Problem statement: Nothing should be left out. Transcribe the entries exactly as written.

Entries provided:

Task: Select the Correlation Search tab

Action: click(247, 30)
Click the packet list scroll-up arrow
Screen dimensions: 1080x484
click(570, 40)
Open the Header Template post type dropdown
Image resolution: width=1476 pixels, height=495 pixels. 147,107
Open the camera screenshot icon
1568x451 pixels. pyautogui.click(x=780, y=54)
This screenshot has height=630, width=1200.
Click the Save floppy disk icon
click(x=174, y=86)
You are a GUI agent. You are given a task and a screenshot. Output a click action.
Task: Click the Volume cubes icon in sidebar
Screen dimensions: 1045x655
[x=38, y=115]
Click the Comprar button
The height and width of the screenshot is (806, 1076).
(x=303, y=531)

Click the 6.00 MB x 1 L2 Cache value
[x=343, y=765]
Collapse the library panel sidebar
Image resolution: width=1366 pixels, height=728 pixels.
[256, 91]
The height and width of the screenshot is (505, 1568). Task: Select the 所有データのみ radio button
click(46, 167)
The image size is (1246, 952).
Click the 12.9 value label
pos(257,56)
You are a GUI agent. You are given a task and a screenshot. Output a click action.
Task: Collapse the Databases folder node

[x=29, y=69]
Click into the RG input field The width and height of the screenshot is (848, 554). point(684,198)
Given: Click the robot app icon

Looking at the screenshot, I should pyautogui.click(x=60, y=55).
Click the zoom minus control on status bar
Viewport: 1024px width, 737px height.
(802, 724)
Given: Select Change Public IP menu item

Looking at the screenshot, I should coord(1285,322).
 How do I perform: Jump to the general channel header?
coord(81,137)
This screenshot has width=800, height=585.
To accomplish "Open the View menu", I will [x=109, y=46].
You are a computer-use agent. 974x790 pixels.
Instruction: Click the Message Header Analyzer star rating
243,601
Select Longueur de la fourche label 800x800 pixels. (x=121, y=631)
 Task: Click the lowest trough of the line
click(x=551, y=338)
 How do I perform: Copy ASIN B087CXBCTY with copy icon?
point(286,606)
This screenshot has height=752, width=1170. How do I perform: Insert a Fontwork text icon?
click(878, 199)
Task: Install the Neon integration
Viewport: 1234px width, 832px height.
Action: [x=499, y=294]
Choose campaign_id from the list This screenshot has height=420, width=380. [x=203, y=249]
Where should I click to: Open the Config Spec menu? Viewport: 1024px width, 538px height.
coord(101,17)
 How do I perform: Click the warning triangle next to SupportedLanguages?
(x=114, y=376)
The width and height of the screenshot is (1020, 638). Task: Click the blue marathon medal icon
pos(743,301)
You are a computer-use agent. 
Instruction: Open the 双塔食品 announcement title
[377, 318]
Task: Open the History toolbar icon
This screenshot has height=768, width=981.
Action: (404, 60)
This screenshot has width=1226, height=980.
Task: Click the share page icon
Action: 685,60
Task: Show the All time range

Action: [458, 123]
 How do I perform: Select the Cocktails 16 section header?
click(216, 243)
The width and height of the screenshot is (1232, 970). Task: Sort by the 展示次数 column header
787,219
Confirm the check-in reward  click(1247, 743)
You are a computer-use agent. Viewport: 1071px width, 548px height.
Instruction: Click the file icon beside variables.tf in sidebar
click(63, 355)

Response:
Task: Select the Correlation Search tab

Action: click(247, 30)
Click the packet list scroll-up arrow
Screen dimensions: 1080x484
click(570, 40)
Open the Header Template post type dropdown
Image resolution: width=1476 pixels, height=495 pixels. 147,107
Open the camera screenshot icon
1568x451 pixels. pyautogui.click(x=780, y=54)
This screenshot has height=630, width=1200.
Click the Save floppy disk icon
click(x=174, y=86)
You are a GUI agent. You are given a task and a screenshot. Output a click action.
Task: Click the Volume cubes icon in sidebar
Screen dimensions: 1045x655
[x=38, y=115]
Click the Comprar button
The height and width of the screenshot is (806, 1076).
(x=303, y=531)

Click the 6.00 MB x 1 L2 Cache value
[x=343, y=765]
Collapse the library panel sidebar
Image resolution: width=1366 pixels, height=728 pixels.
[256, 91]
The height and width of the screenshot is (505, 1568). Task: Select the 所有データのみ radio button
click(46, 167)
The image size is (1246, 952).
Click the 12.9 value label
pos(257,56)
You are a GUI agent. You are given a task and a screenshot. Output a click action.
Task: Collapse the Databases folder node

[x=29, y=69]
Click into the RG input field The width and height of the screenshot is (848, 554). point(684,198)
Given: Click the robot app icon

Looking at the screenshot, I should pyautogui.click(x=60, y=55).
Click the zoom minus control on status bar
Viewport: 1024px width, 737px height.
(802, 724)
Given: Select Change Public IP menu item

Looking at the screenshot, I should coord(1285,322).
 How do I perform: Jump to the general channel header?
coord(81,137)
This screenshot has width=800, height=585.
To accomplish "Open the View menu", I will [x=109, y=46].
You are a computer-use agent. 974x790 pixels.
Instruction: Click the Message Header Analyzer star rating
243,601
Select Longueur de la fourche label 800x800 pixels. (x=121, y=631)
 Task: Click the lowest trough of the line
click(x=551, y=338)
 How do I perform: Copy ASIN B087CXBCTY with copy icon?
point(286,606)
This screenshot has height=752, width=1170. How do I perform: Insert a Fontwork text icon?
click(878, 199)
Task: Install the Neon integration
Viewport: 1234px width, 832px height.
Action: [x=499, y=294]
Choose campaign_id from the list This screenshot has height=420, width=380. [x=203, y=249]
Where should I click to: Open the Config Spec menu? Viewport: 1024px width, 538px height.
coord(101,17)
 How do I perform: Click the warning triangle next to SupportedLanguages?
(x=114, y=376)
The width and height of the screenshot is (1020, 638). Task: Click the blue marathon medal icon
pos(743,301)
You are a computer-use agent. 
Instruction: Open the 双塔食品 announcement title
[377, 318]
Task: Open the History toolbar icon
This screenshot has height=768, width=981.
Action: (404, 60)
This screenshot has width=1226, height=980.
Task: Click the share page icon
Action: 685,60
Task: Show the All time range

Action: [458, 123]
 How do I perform: Select the Cocktails 16 section header?
click(216, 243)
The width and height of the screenshot is (1232, 970). Task: Sort by the 展示次数 column header
787,219
Confirm the check-in reward  click(1247, 743)
You are a computer-use agent. Viewport: 1071px width, 548px height.
Instruction: Click the file icon beside variables.tf in sidebar
click(63, 355)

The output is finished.